— begin Rows —
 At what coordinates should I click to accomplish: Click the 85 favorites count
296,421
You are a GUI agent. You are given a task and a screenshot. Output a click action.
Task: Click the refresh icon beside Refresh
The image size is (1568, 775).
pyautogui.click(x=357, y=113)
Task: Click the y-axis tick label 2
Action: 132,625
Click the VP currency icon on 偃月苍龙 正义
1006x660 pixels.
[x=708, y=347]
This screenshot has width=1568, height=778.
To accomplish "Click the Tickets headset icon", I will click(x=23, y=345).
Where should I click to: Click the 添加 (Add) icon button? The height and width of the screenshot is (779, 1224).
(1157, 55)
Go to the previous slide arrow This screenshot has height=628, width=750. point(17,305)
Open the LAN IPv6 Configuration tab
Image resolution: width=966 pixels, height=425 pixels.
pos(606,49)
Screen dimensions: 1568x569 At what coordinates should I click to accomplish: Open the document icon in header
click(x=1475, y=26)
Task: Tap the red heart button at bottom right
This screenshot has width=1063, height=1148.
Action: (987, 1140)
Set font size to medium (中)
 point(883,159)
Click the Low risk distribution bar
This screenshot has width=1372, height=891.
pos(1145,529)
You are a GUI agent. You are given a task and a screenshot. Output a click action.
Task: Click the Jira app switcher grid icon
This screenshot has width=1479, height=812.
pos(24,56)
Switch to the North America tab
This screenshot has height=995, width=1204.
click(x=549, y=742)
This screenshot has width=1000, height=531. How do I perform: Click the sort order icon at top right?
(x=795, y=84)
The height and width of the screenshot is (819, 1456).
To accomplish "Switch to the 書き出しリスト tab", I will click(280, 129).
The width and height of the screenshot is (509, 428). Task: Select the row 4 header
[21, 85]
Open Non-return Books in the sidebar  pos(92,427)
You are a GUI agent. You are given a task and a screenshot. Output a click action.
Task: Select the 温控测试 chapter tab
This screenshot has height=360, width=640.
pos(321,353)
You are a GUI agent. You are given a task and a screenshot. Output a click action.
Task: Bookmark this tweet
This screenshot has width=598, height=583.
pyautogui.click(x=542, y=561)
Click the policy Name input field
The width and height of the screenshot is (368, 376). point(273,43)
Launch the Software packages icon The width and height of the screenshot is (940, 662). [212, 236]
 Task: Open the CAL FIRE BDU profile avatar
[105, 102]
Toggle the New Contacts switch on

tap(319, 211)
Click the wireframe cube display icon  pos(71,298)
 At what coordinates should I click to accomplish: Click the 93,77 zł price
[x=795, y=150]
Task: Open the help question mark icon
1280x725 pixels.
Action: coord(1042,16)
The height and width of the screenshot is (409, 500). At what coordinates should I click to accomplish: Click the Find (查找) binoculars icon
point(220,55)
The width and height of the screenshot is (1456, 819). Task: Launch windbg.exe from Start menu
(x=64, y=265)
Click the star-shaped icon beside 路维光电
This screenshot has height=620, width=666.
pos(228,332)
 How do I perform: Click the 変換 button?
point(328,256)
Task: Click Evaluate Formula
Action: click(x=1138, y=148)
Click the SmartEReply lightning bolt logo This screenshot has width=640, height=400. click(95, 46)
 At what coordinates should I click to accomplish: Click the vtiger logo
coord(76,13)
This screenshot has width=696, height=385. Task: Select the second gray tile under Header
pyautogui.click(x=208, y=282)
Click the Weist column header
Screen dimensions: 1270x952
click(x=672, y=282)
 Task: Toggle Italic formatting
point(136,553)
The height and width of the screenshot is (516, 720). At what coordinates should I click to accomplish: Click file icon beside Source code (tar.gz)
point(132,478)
— end Rows —
(Brief):
Rewrite the data from the line containing "Switch to the North America tab" through the line containing "pyautogui.click(x=542, y=561)", requests included, and give only those lines. Multiply every coordinate in the answers by 1.95 and round to whole numbers, with halves rounded up, leaving all other numbers as they are.

(Solution for this task):
Switch to the North America tab
This screenshot has height=995, width=1204.
click(x=1071, y=1447)
This screenshot has width=1000, height=531. How do I perform: Click the sort order icon at top right?
(x=1550, y=164)
The height and width of the screenshot is (819, 1456).
To accomplish "Switch to the 書き出しリスト tab", I will click(546, 252).
The width and height of the screenshot is (509, 428). Task: Select the row 4 header
[41, 166]
Open Non-return Books in the sidebar  pos(179,833)
You are a GUI agent. You are given a task and a screenshot. Output a click action.
Task: Select the 温控测试 chapter tab
This screenshot has height=360, width=640.
pos(626,688)
You are a GUI agent. You are given a task and a screenshot. Output a click action.
Task: Bookmark this tweet
This screenshot has width=598, height=583.
pyautogui.click(x=1057, y=1094)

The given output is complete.